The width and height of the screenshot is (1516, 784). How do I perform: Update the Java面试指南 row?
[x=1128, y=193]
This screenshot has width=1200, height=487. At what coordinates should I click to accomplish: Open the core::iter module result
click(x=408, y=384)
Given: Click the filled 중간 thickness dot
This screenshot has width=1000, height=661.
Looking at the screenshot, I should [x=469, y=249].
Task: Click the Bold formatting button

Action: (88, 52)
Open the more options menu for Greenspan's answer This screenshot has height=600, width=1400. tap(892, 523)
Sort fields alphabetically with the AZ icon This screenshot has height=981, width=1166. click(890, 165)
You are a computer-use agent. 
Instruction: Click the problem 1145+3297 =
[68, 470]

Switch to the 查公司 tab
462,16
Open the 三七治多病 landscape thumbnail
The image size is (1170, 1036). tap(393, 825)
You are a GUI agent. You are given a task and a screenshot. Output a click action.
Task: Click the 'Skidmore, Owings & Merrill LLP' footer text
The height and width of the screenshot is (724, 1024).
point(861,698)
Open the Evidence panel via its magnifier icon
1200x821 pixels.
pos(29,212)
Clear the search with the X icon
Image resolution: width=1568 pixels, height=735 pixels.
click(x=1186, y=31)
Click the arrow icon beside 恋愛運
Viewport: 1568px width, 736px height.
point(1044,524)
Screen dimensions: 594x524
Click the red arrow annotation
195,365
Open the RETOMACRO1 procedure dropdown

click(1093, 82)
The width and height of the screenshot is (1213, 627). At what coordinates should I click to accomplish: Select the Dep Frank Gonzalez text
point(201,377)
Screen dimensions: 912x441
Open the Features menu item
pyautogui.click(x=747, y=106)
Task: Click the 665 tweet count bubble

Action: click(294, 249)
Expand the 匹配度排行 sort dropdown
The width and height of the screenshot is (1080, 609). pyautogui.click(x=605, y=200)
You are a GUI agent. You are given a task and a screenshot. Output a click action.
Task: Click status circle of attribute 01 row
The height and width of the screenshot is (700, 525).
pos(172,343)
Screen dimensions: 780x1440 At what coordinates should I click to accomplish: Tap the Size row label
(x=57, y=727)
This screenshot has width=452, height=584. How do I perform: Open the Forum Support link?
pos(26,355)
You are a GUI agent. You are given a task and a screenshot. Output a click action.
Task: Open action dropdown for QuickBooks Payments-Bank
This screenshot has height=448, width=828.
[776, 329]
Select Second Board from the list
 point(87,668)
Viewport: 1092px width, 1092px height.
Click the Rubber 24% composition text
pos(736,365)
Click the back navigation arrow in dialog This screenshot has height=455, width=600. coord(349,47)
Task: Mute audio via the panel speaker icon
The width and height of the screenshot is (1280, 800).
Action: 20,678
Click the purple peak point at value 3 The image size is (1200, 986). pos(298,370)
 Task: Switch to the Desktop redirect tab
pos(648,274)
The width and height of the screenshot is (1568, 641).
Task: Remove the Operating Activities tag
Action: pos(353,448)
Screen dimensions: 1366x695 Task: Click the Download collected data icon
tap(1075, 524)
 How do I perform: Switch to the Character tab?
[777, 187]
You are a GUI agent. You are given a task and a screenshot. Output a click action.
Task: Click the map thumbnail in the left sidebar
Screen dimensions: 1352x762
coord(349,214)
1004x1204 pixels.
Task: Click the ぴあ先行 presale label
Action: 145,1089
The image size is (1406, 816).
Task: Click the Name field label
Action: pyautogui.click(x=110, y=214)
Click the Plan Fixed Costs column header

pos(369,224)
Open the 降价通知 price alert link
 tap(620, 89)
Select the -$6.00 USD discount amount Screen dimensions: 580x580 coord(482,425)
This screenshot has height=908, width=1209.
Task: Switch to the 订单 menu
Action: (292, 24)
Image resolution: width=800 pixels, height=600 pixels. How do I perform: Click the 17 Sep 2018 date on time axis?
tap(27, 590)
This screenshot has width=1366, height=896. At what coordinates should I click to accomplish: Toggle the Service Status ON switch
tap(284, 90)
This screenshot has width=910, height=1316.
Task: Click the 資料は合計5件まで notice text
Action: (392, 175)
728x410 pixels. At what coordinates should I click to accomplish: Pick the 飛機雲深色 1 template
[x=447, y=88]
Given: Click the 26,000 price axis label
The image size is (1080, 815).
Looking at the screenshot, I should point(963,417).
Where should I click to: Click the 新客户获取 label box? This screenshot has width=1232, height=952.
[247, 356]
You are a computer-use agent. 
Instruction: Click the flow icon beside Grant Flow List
____________________
"Open the more" marks the last line to print; print everything from the first line of the data through that line, unchanged, and nothing more.

The width and height of the screenshot is (1516, 784). How do I perform: Update the Java面试指南 row?
[x=1128, y=193]
This screenshot has width=1200, height=487. At what coordinates should I click to accomplish: Open the core::iter module result
click(x=408, y=384)
Given: Click the filled 중간 thickness dot
This screenshot has width=1000, height=661.
Looking at the screenshot, I should [x=469, y=249].
Task: Click the Bold formatting button

Action: (88, 52)
Open the more options menu for Greenspan's answer This screenshot has height=600, width=1400. tap(892, 523)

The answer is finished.